In the past, L’Auberge has also hosted geologists and vortex experts on-hand at the resort to grace guests with their knowledge, but this has paused at press time to focus on guest safety following the pandemic. Resort leaders hope to resume these activities in the future. Nightly rates range at L’Auberge from $300 to $1,600 depending on the season and type of accommodation.
L’Auberge does not have an official golf partnership but works with top golf courses in the area such as aforementioned Seven Canyons and the Sedona Golf Resort, located just minutes away from Oak Creek. With a sweeping backdrop of two vortex points, Cathedral Rock and Bell Rock, the par 71 course is as challenging as it is stunning. The championship Troon course is widely considered one of the world’s most unforgettable golf experiences.
“Our signature hole is number 10 and is considered ‘the most photographed par-3 in the Southwest’ but my personal favorite is (hole) number six,” said Jeremy Hayman, general manager at Sedona Golf Resort. “It is an unassuming uphill par-4, but when you get to the green, turn around and look back toward the tee box, it is one of the greatest views in Sedona. Period.”

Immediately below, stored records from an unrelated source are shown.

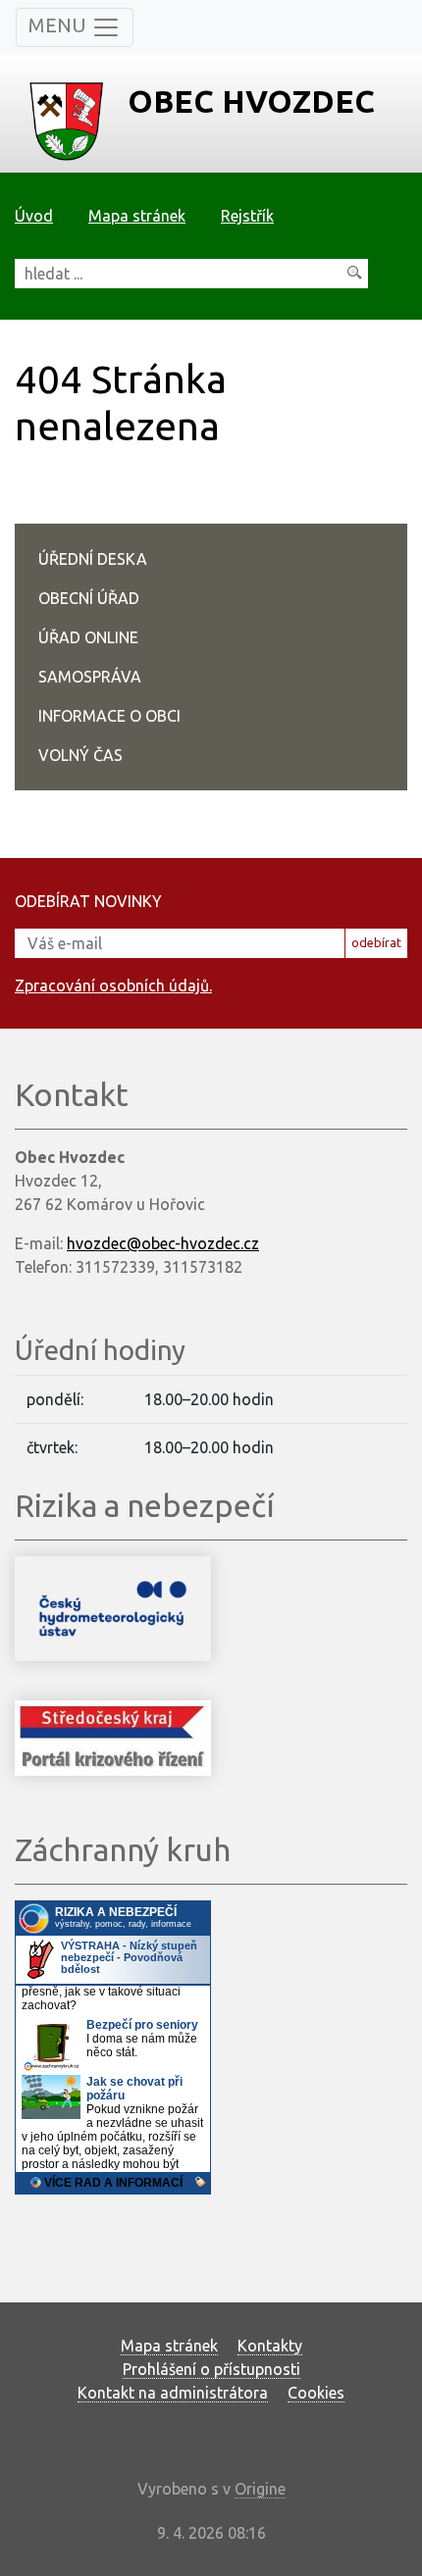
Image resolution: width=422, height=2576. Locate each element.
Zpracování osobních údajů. (113, 985)
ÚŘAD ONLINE (88, 637)
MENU (59, 25)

In contrast to its visitor numbers, Sedona hasn’t grown much in population over the last several decades, as the protected forestlands encompassing the town limit suburban sprawl. But Sedona has undergone major self-improvement and has built upon its foundation. The town’s economy capitalizes on its strengths including art, culinary experiences and unique boutique concepts. Small, independent businesses thrive here, from art galleries, spiritual healing services and fine jewelry stores to breweries, wine bars and souvenir shops.
Although locals are happy to welcome guests back after the pandemic slowed the tourism business down, they encourage everyone to show stewardship for the land. Over-tourism, especially among the vortex sites, can create challenges. To take the path less traveled, check out sedonasecret7.com for a list of local favorite hiking and biking trails, compiled by the Sedona Chamber of Commerce & Tourism Bureau (SCC&TB).
The community is in the process of connecting 420 miles of trails in the rugged landscape surrounding Sedona as well as enhancing transit and multi-modal access around the town – including access to public art. Sedona touts an impressive number of resident artists, according to Jennifer Wesselhoff, president of the SCC&TB.
“People are drawn to Sedona for the beauty and that emanates through their art including performance, visual art, creative writing and more,” said Wesselhoff. “The wellness and artistic side of Sedona are so intertwined, and began with the native tribes who left their artwork on the sandstone formations surrounding us.”